- _Task instructions_
A complete copy of the entries, exactly as written, is the expected result.
= Beginning of Section =
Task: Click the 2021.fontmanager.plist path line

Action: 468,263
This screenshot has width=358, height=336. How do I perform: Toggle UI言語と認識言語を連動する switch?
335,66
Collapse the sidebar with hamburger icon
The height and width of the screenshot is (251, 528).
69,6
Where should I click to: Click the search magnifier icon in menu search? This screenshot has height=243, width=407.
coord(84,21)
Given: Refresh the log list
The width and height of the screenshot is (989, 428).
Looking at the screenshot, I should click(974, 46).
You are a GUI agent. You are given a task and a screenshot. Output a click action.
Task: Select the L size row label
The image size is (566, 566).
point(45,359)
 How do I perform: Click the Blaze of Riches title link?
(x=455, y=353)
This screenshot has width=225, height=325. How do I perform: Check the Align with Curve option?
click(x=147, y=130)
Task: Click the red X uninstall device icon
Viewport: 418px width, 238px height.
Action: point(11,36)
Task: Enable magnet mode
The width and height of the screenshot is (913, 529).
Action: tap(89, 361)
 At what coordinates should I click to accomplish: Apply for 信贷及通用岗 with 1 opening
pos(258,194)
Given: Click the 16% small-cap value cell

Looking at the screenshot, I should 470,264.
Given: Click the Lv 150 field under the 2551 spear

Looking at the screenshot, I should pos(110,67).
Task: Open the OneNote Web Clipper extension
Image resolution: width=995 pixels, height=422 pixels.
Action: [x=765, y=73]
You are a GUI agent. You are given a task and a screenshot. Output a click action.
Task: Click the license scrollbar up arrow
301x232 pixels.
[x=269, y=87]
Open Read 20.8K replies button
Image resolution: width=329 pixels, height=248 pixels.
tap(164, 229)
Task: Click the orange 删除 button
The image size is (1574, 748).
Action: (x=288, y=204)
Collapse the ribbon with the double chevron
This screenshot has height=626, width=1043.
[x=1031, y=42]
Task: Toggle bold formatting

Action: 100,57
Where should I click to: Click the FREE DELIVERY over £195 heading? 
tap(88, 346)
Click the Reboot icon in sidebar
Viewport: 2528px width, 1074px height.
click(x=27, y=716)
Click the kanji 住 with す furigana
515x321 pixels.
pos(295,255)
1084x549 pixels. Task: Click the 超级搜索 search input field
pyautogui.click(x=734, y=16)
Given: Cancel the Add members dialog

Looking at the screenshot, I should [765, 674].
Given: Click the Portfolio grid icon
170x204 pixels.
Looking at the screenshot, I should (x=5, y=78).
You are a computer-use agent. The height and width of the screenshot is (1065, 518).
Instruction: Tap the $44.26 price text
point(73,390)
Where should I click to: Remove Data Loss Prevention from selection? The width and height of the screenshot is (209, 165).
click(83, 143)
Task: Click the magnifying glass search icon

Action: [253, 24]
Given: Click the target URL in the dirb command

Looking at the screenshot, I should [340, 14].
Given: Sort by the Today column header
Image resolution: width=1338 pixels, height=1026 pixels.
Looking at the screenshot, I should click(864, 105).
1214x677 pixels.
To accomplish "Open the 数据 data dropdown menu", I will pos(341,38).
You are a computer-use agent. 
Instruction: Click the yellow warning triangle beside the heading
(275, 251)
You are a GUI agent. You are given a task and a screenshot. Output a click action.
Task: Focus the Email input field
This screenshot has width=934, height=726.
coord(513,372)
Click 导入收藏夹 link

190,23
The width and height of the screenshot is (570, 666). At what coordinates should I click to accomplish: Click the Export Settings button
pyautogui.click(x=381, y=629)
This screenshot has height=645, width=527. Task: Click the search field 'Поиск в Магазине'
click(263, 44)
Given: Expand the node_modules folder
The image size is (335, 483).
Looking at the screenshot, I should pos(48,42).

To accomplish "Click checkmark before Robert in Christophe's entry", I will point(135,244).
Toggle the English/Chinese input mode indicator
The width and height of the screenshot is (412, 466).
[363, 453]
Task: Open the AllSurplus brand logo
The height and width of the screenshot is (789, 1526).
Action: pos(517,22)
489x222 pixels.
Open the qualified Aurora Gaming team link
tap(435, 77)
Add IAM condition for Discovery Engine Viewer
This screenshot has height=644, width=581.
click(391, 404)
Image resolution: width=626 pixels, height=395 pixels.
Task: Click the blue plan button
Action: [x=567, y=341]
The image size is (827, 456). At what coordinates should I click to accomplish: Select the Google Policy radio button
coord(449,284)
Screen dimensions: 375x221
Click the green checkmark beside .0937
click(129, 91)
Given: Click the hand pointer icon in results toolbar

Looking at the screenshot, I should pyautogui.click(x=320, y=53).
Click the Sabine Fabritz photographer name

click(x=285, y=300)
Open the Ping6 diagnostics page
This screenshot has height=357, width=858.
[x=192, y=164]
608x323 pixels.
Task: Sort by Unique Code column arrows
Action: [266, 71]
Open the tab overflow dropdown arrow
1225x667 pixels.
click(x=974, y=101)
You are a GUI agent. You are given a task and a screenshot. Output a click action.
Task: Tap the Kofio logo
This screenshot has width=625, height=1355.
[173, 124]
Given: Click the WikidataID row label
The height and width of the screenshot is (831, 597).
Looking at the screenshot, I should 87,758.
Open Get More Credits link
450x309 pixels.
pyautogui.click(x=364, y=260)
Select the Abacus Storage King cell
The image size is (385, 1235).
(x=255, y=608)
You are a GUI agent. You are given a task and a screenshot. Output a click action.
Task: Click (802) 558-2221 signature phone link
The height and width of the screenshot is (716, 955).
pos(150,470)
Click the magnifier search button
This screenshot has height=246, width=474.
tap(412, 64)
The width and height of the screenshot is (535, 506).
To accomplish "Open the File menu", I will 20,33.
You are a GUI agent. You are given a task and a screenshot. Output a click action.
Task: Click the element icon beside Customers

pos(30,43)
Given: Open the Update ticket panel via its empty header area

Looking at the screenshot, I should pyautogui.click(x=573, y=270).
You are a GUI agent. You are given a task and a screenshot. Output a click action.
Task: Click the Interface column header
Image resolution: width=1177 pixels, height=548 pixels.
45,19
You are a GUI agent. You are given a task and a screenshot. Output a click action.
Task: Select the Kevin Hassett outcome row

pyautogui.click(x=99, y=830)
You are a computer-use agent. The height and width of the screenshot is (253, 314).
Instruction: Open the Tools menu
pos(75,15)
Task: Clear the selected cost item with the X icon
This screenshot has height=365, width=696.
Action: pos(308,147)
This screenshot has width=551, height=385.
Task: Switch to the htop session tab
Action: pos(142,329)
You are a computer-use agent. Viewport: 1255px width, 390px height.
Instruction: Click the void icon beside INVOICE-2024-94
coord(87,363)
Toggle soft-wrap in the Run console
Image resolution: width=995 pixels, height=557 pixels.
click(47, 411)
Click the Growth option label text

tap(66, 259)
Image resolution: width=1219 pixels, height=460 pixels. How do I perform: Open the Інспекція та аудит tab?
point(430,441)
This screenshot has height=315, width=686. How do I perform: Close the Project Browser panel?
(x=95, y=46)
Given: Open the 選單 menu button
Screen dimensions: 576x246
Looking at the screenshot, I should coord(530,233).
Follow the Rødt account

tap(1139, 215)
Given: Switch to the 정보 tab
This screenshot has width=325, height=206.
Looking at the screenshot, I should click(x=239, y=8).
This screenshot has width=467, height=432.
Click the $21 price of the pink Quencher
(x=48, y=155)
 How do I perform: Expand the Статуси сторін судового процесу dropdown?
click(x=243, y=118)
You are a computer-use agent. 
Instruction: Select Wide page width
= End of Section =
- _Response to the task_
Task: Click the 2021.fontmanager.plist path line

Action: 468,263
This screenshot has width=358, height=336. How do I perform: Toggle UI言語と認識言語を連動する switch?
335,66
Collapse the sidebar with hamburger icon
The height and width of the screenshot is (251, 528).
69,6
Where should I click to: Click the search magnifier icon in menu search? This screenshot has height=243, width=407.
coord(84,21)
Given: Refresh the log list
The width and height of the screenshot is (989, 428).
Looking at the screenshot, I should click(974, 46).
You are a GUI agent. You are given a task and a screenshot. Output a click action.
Task: Select the L size row label
The image size is (566, 566).
point(45,359)
 How do I perform: Click the Blaze of Riches title link?
(x=455, y=353)
This screenshot has width=225, height=325. How do I perform: Check the Align with Curve option?
click(x=147, y=130)
Task: Click the red X uninstall device icon
Viewport: 418px width, 238px height.
Action: point(11,36)
Task: Enable magnet mode
The width and height of the screenshot is (913, 529).
Action: tap(89, 361)
 At what coordinates should I click to accomplish: Apply for 信贷及通用岗 with 1 opening
pos(258,194)
Given: Click the 16% small-cap value cell

Looking at the screenshot, I should 470,264.
Given: Click the Lv 150 field under the 2551 spear

Looking at the screenshot, I should pos(110,67).
Task: Open the OneNote Web Clipper extension
Image resolution: width=995 pixels, height=422 pixels.
Action: [x=765, y=73]
You are a GUI agent. You are given a task and a screenshot. Output a click action.
Task: Click the license scrollbar up arrow
301x232 pixels.
[x=269, y=87]
Open Read 20.8K replies button
Image resolution: width=329 pixels, height=248 pixels.
tap(164, 229)
Task: Click the orange 删除 button
The image size is (1574, 748).
Action: (x=288, y=204)
Collapse the ribbon with the double chevron
This screenshot has height=626, width=1043.
[x=1031, y=42]
Task: Toggle bold formatting

Action: 100,57
Where should I click to: Click the FREE DELIVERY over £195 heading? 
tap(88, 346)
Click the Reboot icon in sidebar
Viewport: 2528px width, 1074px height.
click(x=27, y=716)
Click the kanji 住 with す furigana
515x321 pixels.
pos(295,255)
1084x549 pixels. Task: Click the 超级搜索 search input field
pyautogui.click(x=734, y=16)
Given: Cancel the Add members dialog

Looking at the screenshot, I should [765, 674].
Given: Click the Portfolio grid icon
170x204 pixels.
Looking at the screenshot, I should (x=5, y=78).
You are a computer-use agent. The height and width of the screenshot is (1065, 518).
Instruction: Tap the $44.26 price text
point(73,390)
Where should I click to: Remove Data Loss Prevention from selection? The width and height of the screenshot is (209, 165).
click(83, 143)
Task: Click the magnifying glass search icon

Action: [253, 24]
Given: Click the target URL in the dirb command

Looking at the screenshot, I should [340, 14].
Given: Sort by the Today column header
Image resolution: width=1338 pixels, height=1026 pixels.
Looking at the screenshot, I should click(864, 105).
1214x677 pixels.
To accomplish "Open the 数据 data dropdown menu", I will pos(341,38).
You are a computer-use agent. 
Instruction: Click the yellow warning triangle beside the heading
(275, 251)
You are a GUI agent. You are given a task and a screenshot. Output a click action.
Task: Focus the Email input field
This screenshot has width=934, height=726.
coord(513,372)
Click 导入收藏夹 link

190,23
The width and height of the screenshot is (570, 666). At what coordinates should I click to accomplish: Click the Export Settings button
pyautogui.click(x=381, y=629)
This screenshot has height=645, width=527. Task: Click the search field 'Поиск в Магазине'
click(263, 44)
Given: Expand the node_modules folder
The image size is (335, 483).
Looking at the screenshot, I should pos(48,42).

To accomplish "Click checkmark before Robert in Christophe's entry", I will point(135,244).
Toggle the English/Chinese input mode indicator
The width and height of the screenshot is (412, 466).
[363, 453]
Task: Open the AllSurplus brand logo
The height and width of the screenshot is (789, 1526).
Action: pos(517,22)
489x222 pixels.
Open the qualified Aurora Gaming team link
tap(435, 77)
Add IAM condition for Discovery Engine Viewer
This screenshot has height=644, width=581.
click(391, 404)
Image resolution: width=626 pixels, height=395 pixels.
Task: Click the blue plan button
Action: [x=567, y=341]
The image size is (827, 456). At what coordinates should I click to accomplish: Select the Google Policy radio button
coord(449,284)
Screen dimensions: 375x221
Click the green checkmark beside .0937
click(129, 91)
Given: Click the hand pointer icon in results toolbar

Looking at the screenshot, I should pyautogui.click(x=320, y=53).
Click the Sabine Fabritz photographer name

click(x=285, y=300)
Open the Ping6 diagnostics page
This screenshot has height=357, width=858.
[x=192, y=164]
608x323 pixels.
Task: Sort by Unique Code column arrows
Action: [266, 71]
Open the tab overflow dropdown arrow
1225x667 pixels.
click(x=974, y=101)
You are a GUI agent. You are given a task and a screenshot. Output a click action.
Task: Tap the Kofio logo
This screenshot has width=625, height=1355.
[173, 124]
Given: Click the WikidataID row label
The height and width of the screenshot is (831, 597).
Looking at the screenshot, I should 87,758.
Open Get More Credits link
450x309 pixels.
pyautogui.click(x=364, y=260)
Select the Abacus Storage King cell
The image size is (385, 1235).
(x=255, y=608)
You are a GUI agent. You are given a task and a screenshot. Output a click action.
Task: Click (802) 558-2221 signature phone link
The height and width of the screenshot is (716, 955).
pos(150,470)
Click the magnifier search button
This screenshot has height=246, width=474.
tap(412, 64)
The width and height of the screenshot is (535, 506).
To accomplish "Open the File menu", I will 20,33.
You are a GUI agent. You are given a task and a screenshot. Output a click action.
Task: Click the element icon beside Customers

pos(30,43)
Given: Open the Update ticket panel via its empty header area

Looking at the screenshot, I should pyautogui.click(x=573, y=270).
You are a GUI agent. You are given a task and a screenshot. Output a click action.
Task: Click the Interface column header
Image resolution: width=1177 pixels, height=548 pixels.
45,19
You are a GUI agent. You are given a task and a screenshot. Output a click action.
Task: Select the Kevin Hassett outcome row

pyautogui.click(x=99, y=830)
You are a computer-use agent. The height and width of the screenshot is (253, 314).
Instruction: Open the Tools menu
pos(75,15)
Task: Clear the selected cost item with the X icon
This screenshot has height=365, width=696.
Action: pos(308,147)
This screenshot has width=551, height=385.
Task: Switch to the htop session tab
Action: pos(142,329)
You are a computer-use agent. Viewport: 1255px width, 390px height.
Instruction: Click the void icon beside INVOICE-2024-94
coord(87,363)
Toggle soft-wrap in the Run console
Image resolution: width=995 pixels, height=557 pixels.
click(47, 411)
Click the Growth option label text

tap(66, 259)
Image resolution: width=1219 pixels, height=460 pixels. How do I perform: Open the Інспекція та аудит tab?
point(430,441)
This screenshot has height=315, width=686. How do I perform: Close the Project Browser panel?
(x=95, y=46)
Given: Open the 選單 menu button
Screen dimensions: 576x246
Looking at the screenshot, I should coord(530,233).
Follow the Rødt account

tap(1139, 215)
Given: Switch to the 정보 tab
This screenshot has width=325, height=206.
Looking at the screenshot, I should click(x=239, y=8).
This screenshot has width=467, height=432.
Click the $21 price of the pink Quencher
(x=48, y=155)
 How do I perform: Expand the Статуси сторін судового процесу dropdown?
click(x=243, y=118)
You are a computer-use agent. 
Instruction: Select Wide page width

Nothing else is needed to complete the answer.